Work to be completed: For this exercise, reproduce the entries below exactly, but only from the line containing "Go to the 后台首页 tab" through the line containing "You are a computer-use", both included.

++++++++++

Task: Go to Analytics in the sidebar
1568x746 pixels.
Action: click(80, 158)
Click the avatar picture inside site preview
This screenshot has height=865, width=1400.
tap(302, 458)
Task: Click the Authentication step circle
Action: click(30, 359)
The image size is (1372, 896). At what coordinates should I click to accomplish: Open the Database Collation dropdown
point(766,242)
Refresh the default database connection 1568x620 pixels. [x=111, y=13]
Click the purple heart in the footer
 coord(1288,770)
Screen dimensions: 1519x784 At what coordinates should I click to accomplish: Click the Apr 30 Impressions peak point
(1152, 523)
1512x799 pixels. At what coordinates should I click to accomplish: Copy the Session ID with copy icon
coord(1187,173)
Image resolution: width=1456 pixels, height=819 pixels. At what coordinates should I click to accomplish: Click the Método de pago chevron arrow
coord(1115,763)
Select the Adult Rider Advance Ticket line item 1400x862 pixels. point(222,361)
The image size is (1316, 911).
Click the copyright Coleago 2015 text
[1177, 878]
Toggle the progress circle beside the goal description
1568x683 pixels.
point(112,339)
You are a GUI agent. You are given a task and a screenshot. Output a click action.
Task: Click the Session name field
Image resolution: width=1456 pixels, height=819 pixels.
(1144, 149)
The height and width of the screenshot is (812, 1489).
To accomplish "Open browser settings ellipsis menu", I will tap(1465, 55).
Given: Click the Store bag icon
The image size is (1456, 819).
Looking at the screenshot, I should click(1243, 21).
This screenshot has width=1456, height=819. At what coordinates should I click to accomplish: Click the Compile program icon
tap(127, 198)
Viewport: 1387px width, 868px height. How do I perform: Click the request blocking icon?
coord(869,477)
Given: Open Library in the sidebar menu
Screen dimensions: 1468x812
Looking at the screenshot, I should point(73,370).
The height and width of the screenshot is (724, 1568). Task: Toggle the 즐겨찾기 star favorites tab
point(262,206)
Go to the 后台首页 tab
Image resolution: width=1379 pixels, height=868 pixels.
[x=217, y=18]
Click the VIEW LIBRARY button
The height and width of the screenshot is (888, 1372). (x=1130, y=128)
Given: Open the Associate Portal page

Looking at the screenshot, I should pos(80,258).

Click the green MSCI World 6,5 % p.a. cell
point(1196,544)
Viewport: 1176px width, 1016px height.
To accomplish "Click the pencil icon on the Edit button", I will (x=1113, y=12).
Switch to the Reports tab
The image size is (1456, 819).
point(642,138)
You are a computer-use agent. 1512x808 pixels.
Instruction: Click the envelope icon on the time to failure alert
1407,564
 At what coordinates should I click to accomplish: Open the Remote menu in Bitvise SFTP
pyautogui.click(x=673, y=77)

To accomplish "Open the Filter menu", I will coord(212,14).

++++++++++

Output below:
Go to the 后台首页 tab
Image resolution: width=1379 pixels, height=868 pixels.
[x=217, y=18]
Click the VIEW LIBRARY button
The height and width of the screenshot is (888, 1372). (x=1130, y=128)
Given: Open the Associate Portal page

Looking at the screenshot, I should pos(80,258).

Click the green MSCI World 6,5 % p.a. cell
point(1196,544)
Viewport: 1176px width, 1016px height.
To accomplish "Click the pencil icon on the Edit button", I will (x=1113, y=12).
Switch to the Reports tab
The image size is (1456, 819).
point(642,138)
You are a computer-use agent. 1512x808 pixels.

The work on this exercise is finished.